Wow... Loaded question.
As a College EMS Agency Lieutenant, this is a huge issue for my service. We use the PBT reading that the police have obtained to help guide our assessments... but the root of the refusal is determining that the patient is CAOx4 and able to understand the risks of refusal. If they are alert, oriented, and understand the risks... then they can refuse.
Sometimes we involve OLMC in the decision tree, sometimes we don't. I've had some folks that blow greater than a 0.2 that I let refuse, and I've had folks less than 0.08 that have been told they need to go by the ED doc.
If they aren't CAOx4 and can't understand the risks of refusal... then it gets interesting.
Jon
I also struggle with this greatly, and is has been the discussion of many hours of meetings with our Medical Director.
The assessment of a patient who has consumed alcohol and is a candidate for a refusal MUST include questions/history of:
-- Number of drinks (1/2 is very different than 10/12)
-- Size of Drinks (shot, solo cup, bottle, etc)
-- Type of drink (Champagne is absorbed very differently than beer, or vodka) Mixed?
-- Time of first drink (as precise as possible)
-- Time of LAST drink (as precise as possible)
-- Last Oral Intake
-- Presence of other substances (Prescribed or other drugs)
-- Location of consumption, methods of locomotion, accompaniment with friends.
-- History of slips, trips and falls while intoxicated.
-- Any other trauma (full physical exam)
The assessment cannot be hinged on measures such as "odor of alcoholic beverage about person", or merely the number of drinks consumed.

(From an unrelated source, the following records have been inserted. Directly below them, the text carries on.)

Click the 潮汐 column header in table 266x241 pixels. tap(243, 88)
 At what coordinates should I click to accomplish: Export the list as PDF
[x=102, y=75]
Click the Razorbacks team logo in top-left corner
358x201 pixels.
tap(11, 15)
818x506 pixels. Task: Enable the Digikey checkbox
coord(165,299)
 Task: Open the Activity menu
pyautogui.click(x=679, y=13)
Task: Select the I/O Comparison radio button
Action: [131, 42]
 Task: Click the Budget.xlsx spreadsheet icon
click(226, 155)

The reason we are so obsessed with timing is because of the BAC curve. BAC and Absorption (and decay) within the body is impacted not only by physiological factors (sex, weight, etc), how regularly the patient consumes alcohol, by food in stomach, medications, presence or absence of carbonation in beverage, proof of beverage, volume of beverage, and most importantly the rate of consumption.

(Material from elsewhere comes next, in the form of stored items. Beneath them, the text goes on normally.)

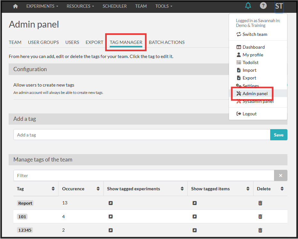Show items tagged with 101
The image size is (298, 239).
(194, 217)
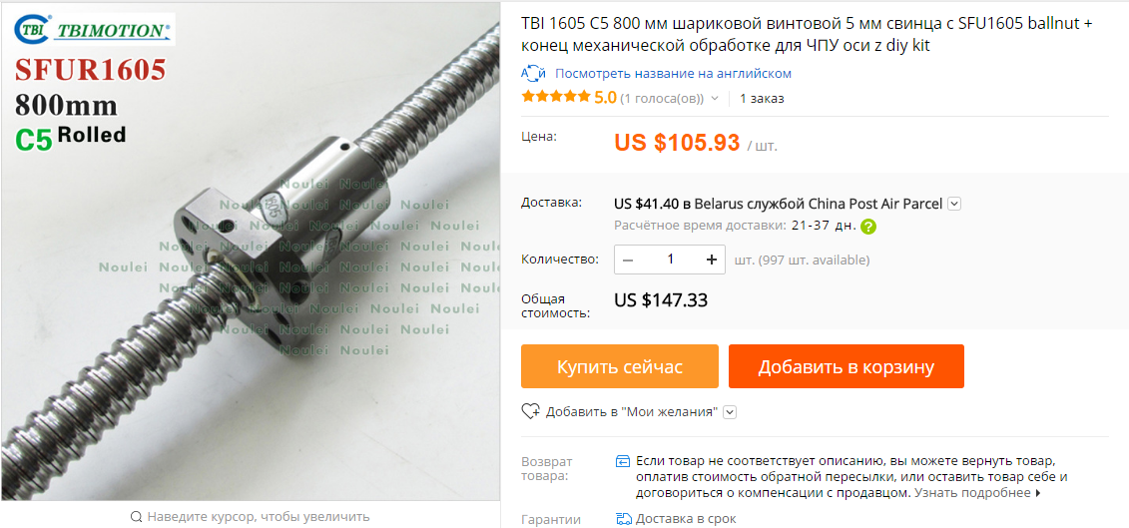This screenshot has width=1129, height=528.
Task: Click the Добавить в корзину button
Action: pyautogui.click(x=847, y=366)
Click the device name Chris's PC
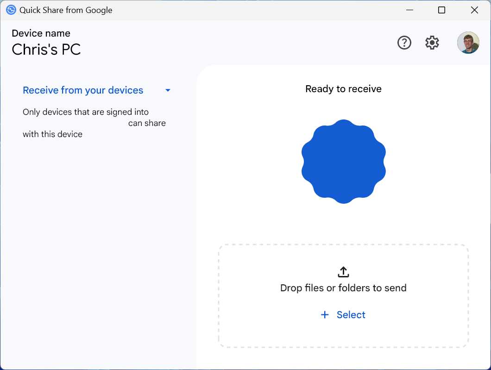This screenshot has width=491, height=370. coord(46,49)
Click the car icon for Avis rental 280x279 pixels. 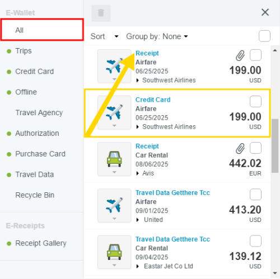coord(114,159)

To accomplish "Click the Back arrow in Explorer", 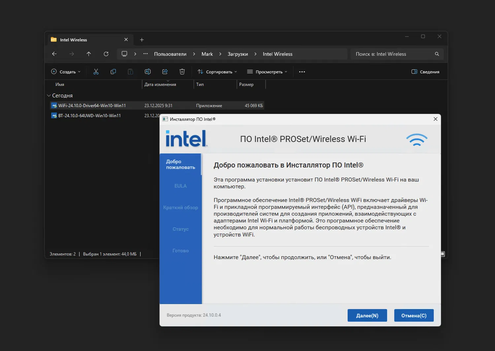I will (x=54, y=54).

In a smaller woman, drinking 8 oz over an hour will spike the BAC to 0.15 or so, and it can take up to 8 hours to drop back down to 0. Drinking those same 8oz in 2oz increments over 4 hours will make the BAC peak at .10 or so.
There really isn't a fool-proof way of calculating BAC, because it has so many variables.

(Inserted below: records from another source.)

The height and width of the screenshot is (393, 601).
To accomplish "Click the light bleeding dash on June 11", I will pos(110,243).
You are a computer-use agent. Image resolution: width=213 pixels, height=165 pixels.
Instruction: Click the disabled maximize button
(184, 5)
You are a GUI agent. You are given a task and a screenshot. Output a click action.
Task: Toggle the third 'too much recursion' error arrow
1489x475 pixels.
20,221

In a fasting state, >50% of EtOH will be absorbed within 15 minutes, with peak at about 20 minutes, and 80-90% of complete absorption will be achieved after 30-60 minutes.
Although the alcohol concentration initially lags behind that in the blood, CSF concentrations remain high, however, even after BAC begins to drop. While it's absorbed effeciently, it is not metabolized or eliminated as well. Clinically significant BAC levels are reached rather quickly (30-60 minutes), BUT THE BAC CONTINUES TO RISE UP TO AN HOUR AFTER THE CESSATION OF DRINKING.
In your assessment, you must also be aware of other diseases that mimic intoxication, such as other medications (Rx or otherwise), hypoglycemia, head trauma, seizure, infection, hypoxia, electrolyte imbalances, nearly any psychiatric condition, etc.
Your disposition decision must include an assessment of the patient's capacity to ambulate (assisted or unassisted, what would they do if there were a fire in the building), capacity to get to a bed and sleep it off, presence of friends or responsible party (sober), vitals (alcohol is a diuretic, can lead to dehydration), perhaps including BGL, history, physical exam, continued airway protection, etc.
Ultimately, you also have to look at, or for treatment. Most intoxicated patients at the hospital simply receive a bag of saline, and the ability to sleep off their intoxication. If the patient is of reasonably sound mind, and has people to take care of them, sometimes the best solution is to release them in the care of the responsible party.
With all of the above said, I will admit, I do allow for alcohol refusals, fairly often. I work on a college campus, and frankly, students sometimes call unnecessarily. Many of my patients don't need an ALS ride to the ER and a bag of fluid, but simply to go to sleep.